**WHAT YOU SHOULD DO**
Pictures aside, the output must consist of the lines from the one containing "The height and" through the end of the data, reproduced exactly.

EXERCISE MATERIAL below:

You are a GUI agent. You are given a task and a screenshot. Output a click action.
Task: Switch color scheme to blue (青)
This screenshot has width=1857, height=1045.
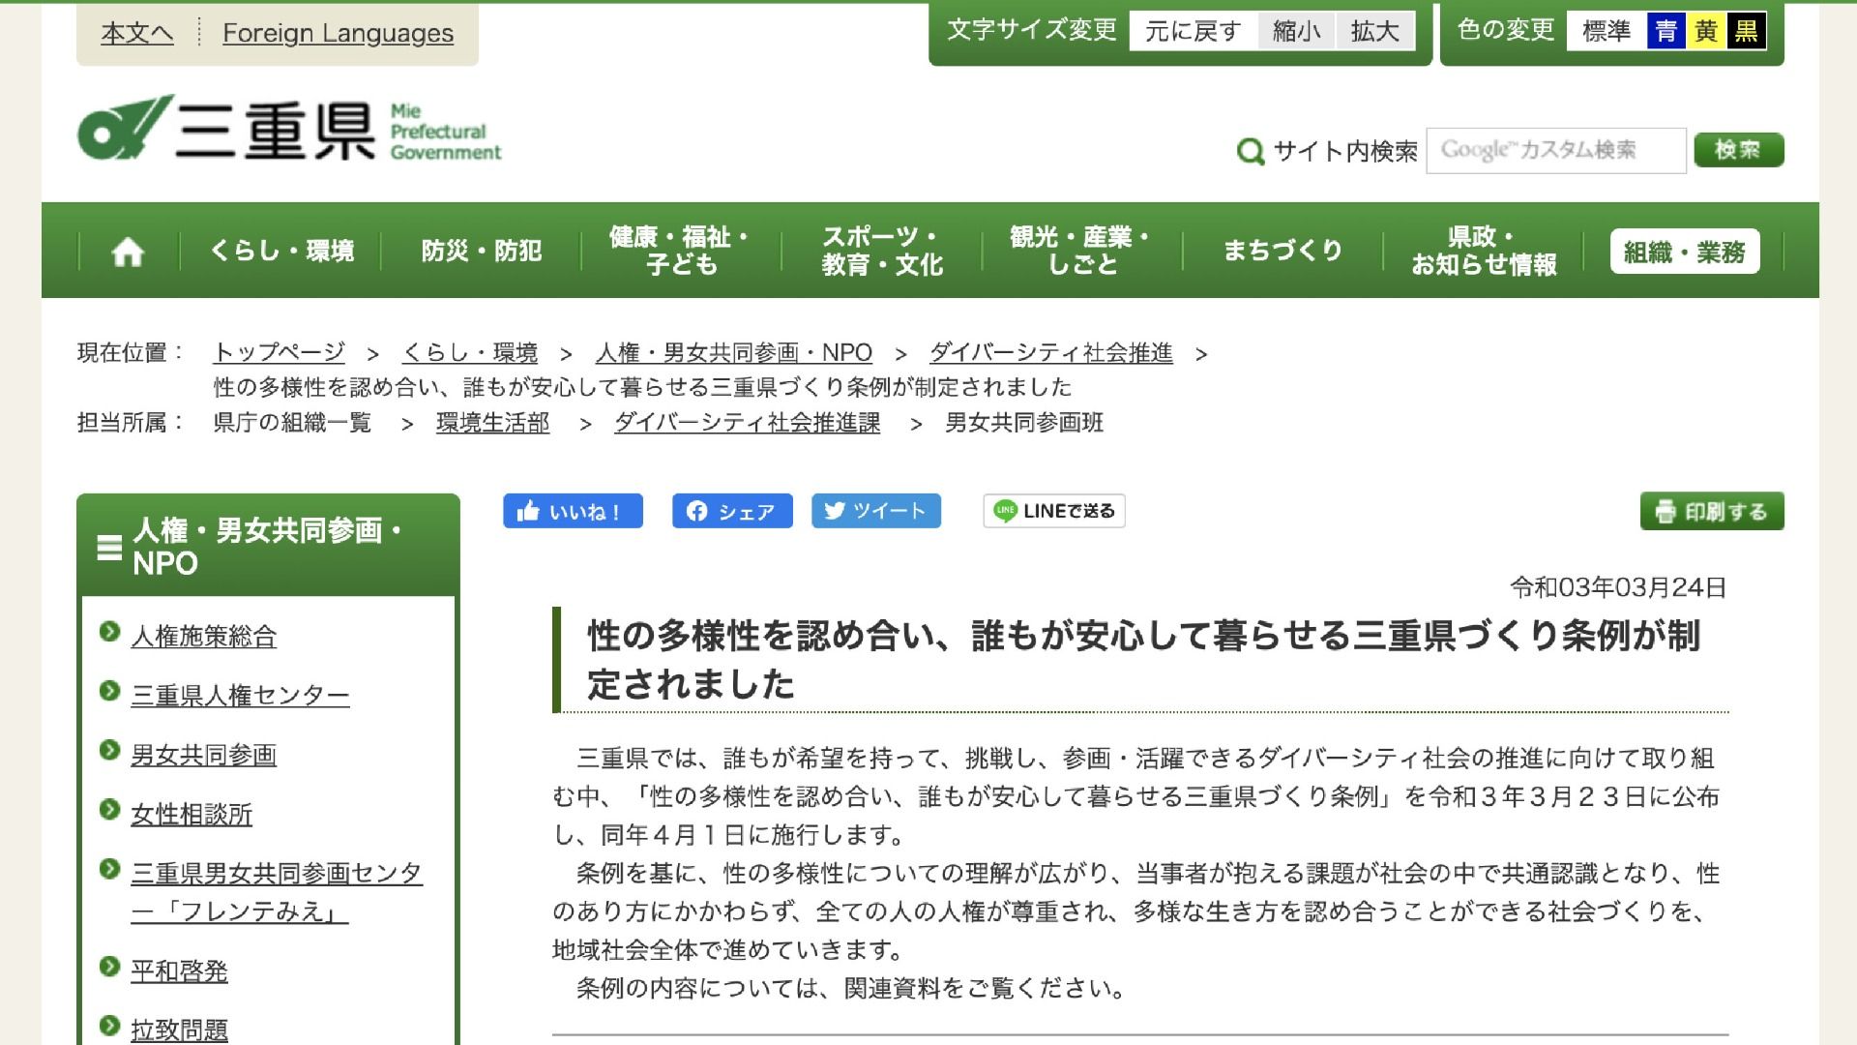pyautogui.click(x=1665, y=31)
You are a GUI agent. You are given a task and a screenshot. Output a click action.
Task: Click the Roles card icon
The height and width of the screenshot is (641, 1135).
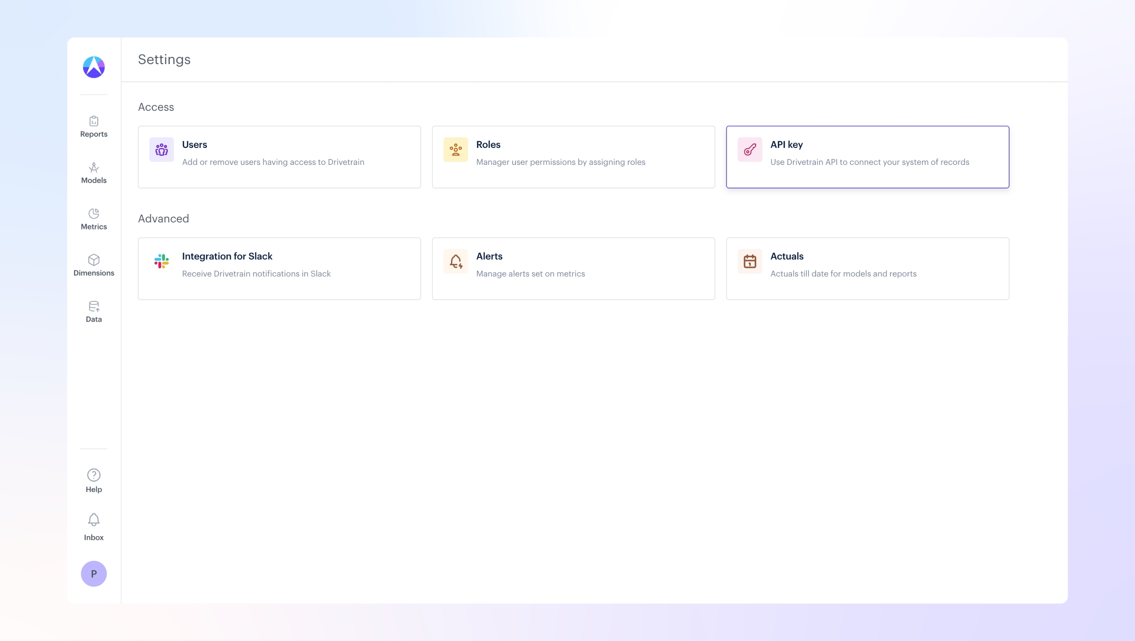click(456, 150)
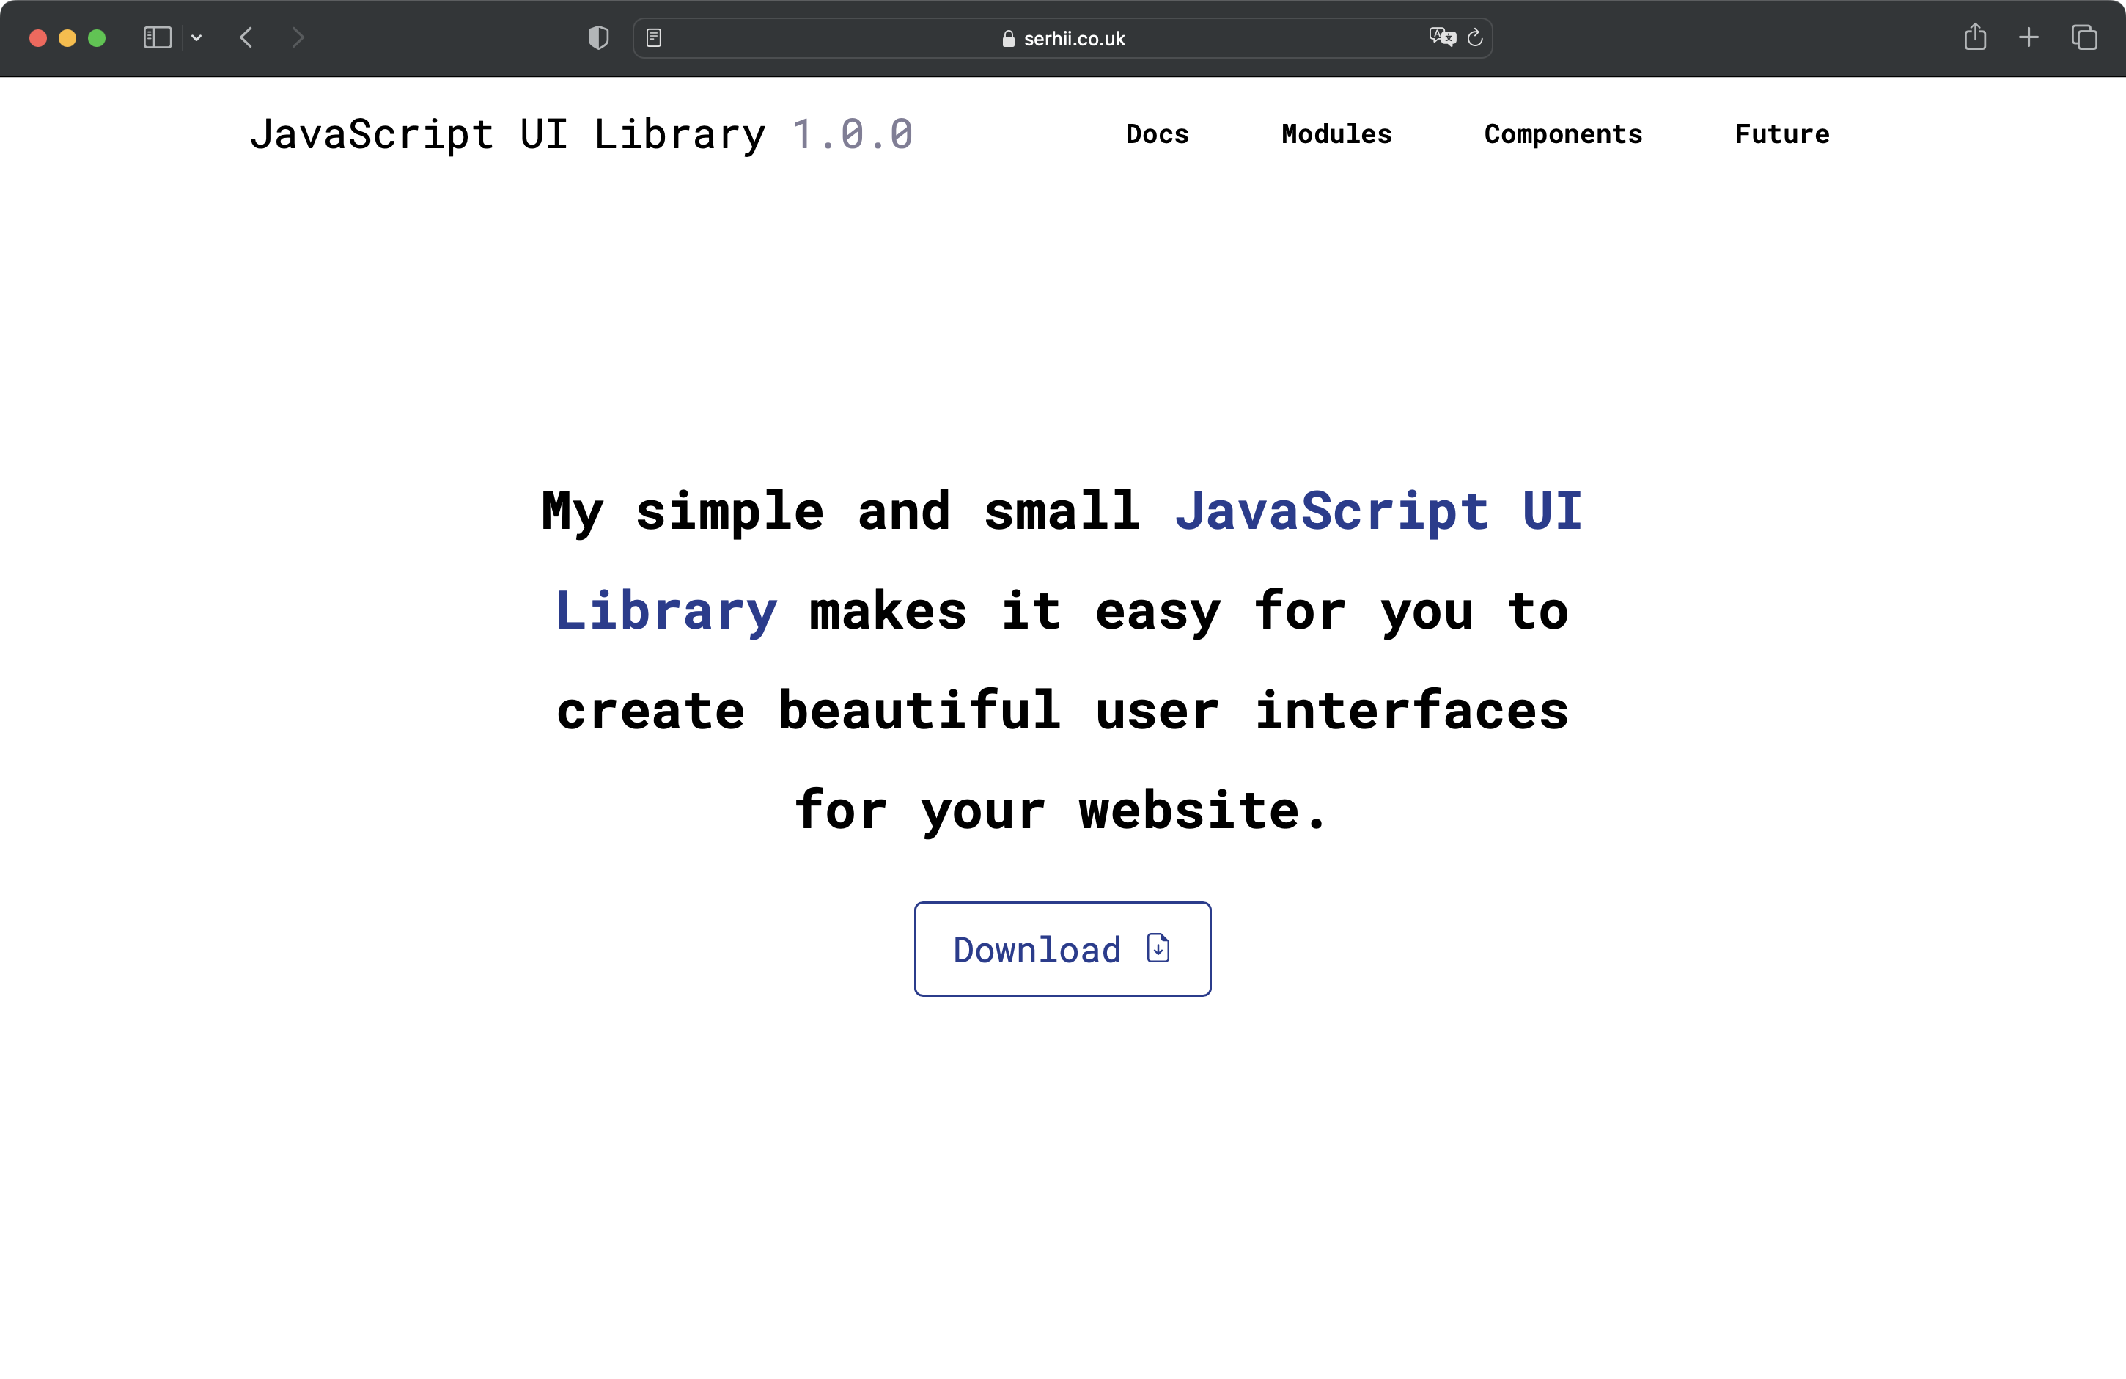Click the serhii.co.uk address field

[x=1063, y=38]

End of EXERCISE MATERIAL.

**WRITTEN ANSWER**
The height and width of the screenshot is (641, 1135).
click(456, 150)
Click the serhii.co.uk address field

[x=1063, y=38]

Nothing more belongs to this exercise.